WRITTEN TASKS:
(1) Condense the paragraph of the Parallax review that begins "Clarity. This is the central theme" into a shorter version that keeps its main facts.
(2) In the Parallax review, which song overlaps warped, modulated guitars with two completely different sets of vocal tracks?
(3) Pick up the Parallax review from its last sentence and carry it forward.

SUPPLIED TEXT:
────────────────────────────────────────

Clarity. This is the central theme that becomes immediately apparent on Parallax, the third Atlas Sound long-player. Here, Bradford Cox’s distinctive echoed voice is cleaner, more familiar, like he’s hovering right above you. There’s a lot of space between his vocal melodies and the rest of the clamor. It’s a natural phenomenon/progression: artists attempting to move closer to their audience with each subsequent release, shedding the noise, the expectations and the distractions, in an attempt to convey an emotional presence that is honest and real, lyrically, rather than assuming fans will take the time to do the investigating. It’s a hit-or-miss prospect — so many bands screw it up — but not with Atlas Sound, and definitely not on Parallax.
“The Shakes” and “Amplifiers” invite us inside, sounding like tunes from the Deerhunter bullpen with their own beaming guitar progressions and catchy melodies. By the time Cox finishes his first verse on “Te Amo” the link between Atlas Sound and his role in Deerhunter fades, and you have a pretty good idea where this album is going. “Modern Aquatic Nightsongs” overlaps warped, modulated guitars with two completely different sets of vocal tracks. At one point you get the feeling that it’s a bit too much, but I think what Cox is really doing is messing around with the conventions of layering and texture, traditionally done with guitars and sampling techniques, both of which he does very, very well.

────────────────────────────────────────

RECORDED INFORMATION:

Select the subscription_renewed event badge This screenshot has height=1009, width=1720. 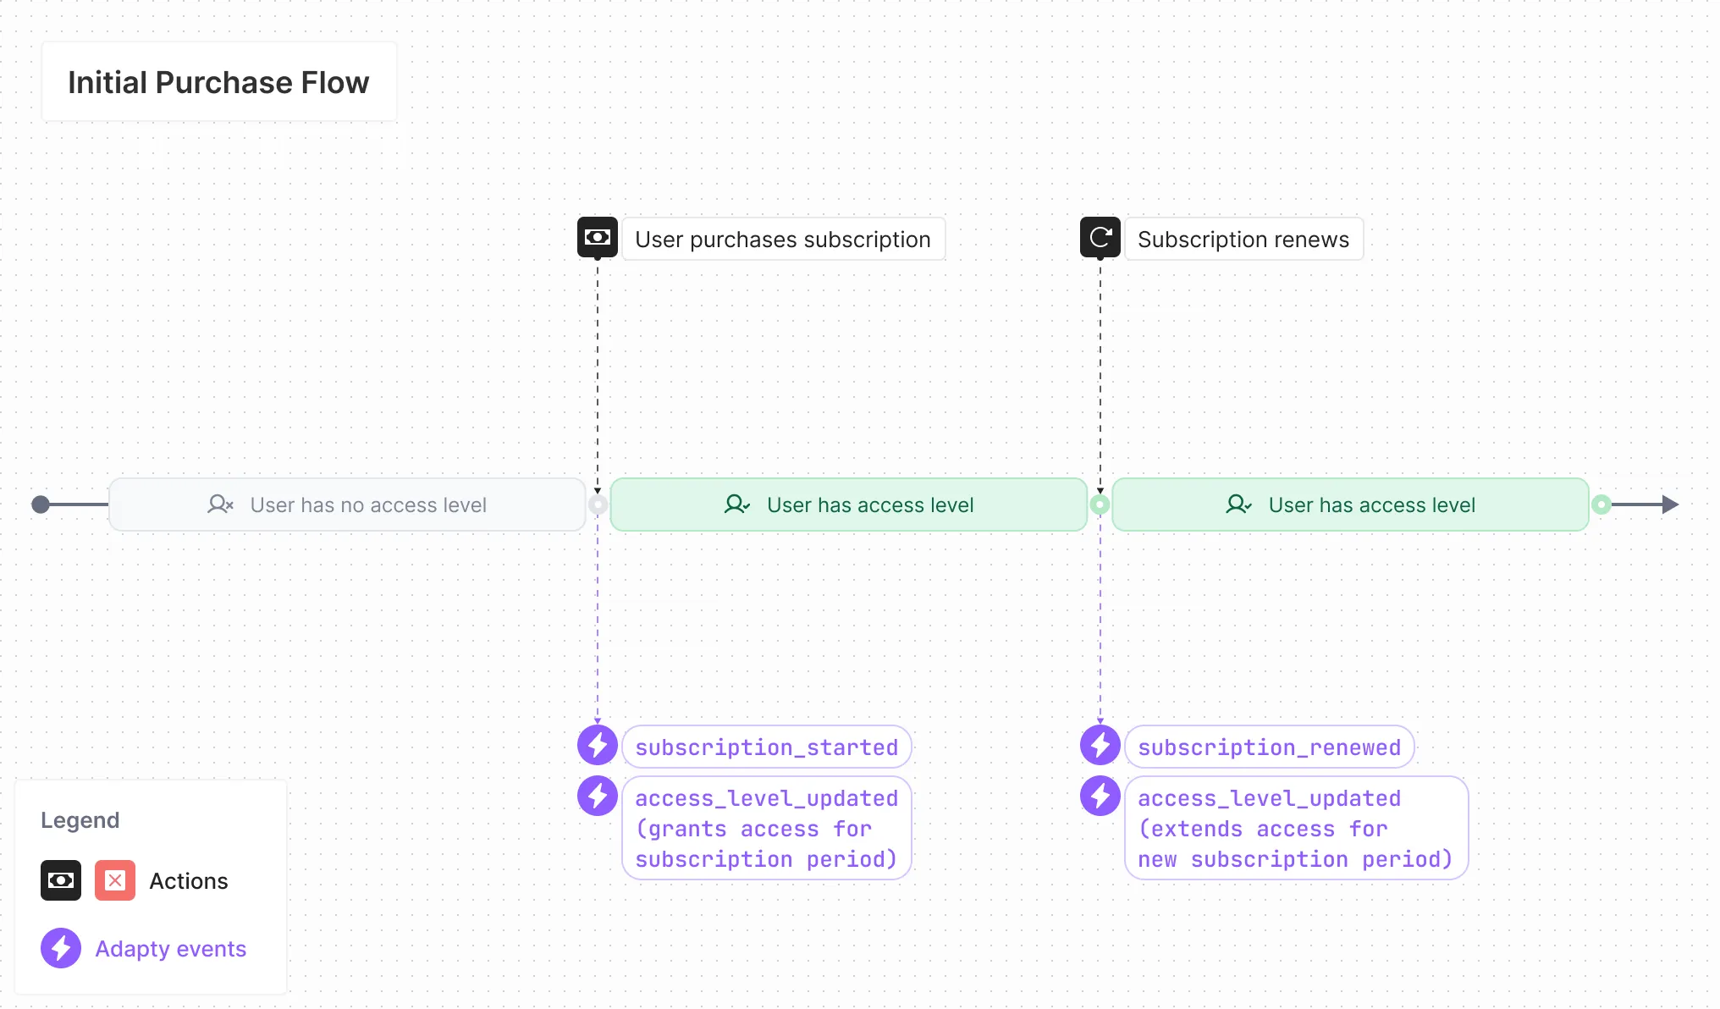[1269, 746]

────────────────────────────────────────

THE RESPONSES:
(1) Clarity defines Parallax, the third Atlas Sound long-player. Bradford Cox's echoed voice sounds cleaner and closer, with plenty of space between his vocal melodies and the surrounding noise. Artists often try to move nearer to their audience with each release by shedding noise, expectations and distractions to convey honest emotion. Many bands fail at this, but Atlas Sound succeeds, especially on Parallax.

(2) "Modern Aquatic Nightsongs."

(3)
The record continues to get even better as it progresses. “Mona Lisa” is a gorgeous slice of George Harrison pop. Brittle, shiny acoustic guitars and playful piano lines dance. It’s the song I wish Spoon would’ve written like five years ago. “Doldrums” is a return to Bradford’s atmospheric obsessions — tinkering with guitar effects and processors so they sound more like happy accidents than handmade electronics. “My Angel is Broken” comes across like a sluttier version of “Mona Lisa.” There’s a sharp attitude expressed from the Richie Valens guitar riff to Bradford’s Las Vegas lounge croon, “The older you get you’ll see, you’ll be a lot like…me.” The song is kind of maudlin, actually, but musically it’s so perfect that you probably won’t notice.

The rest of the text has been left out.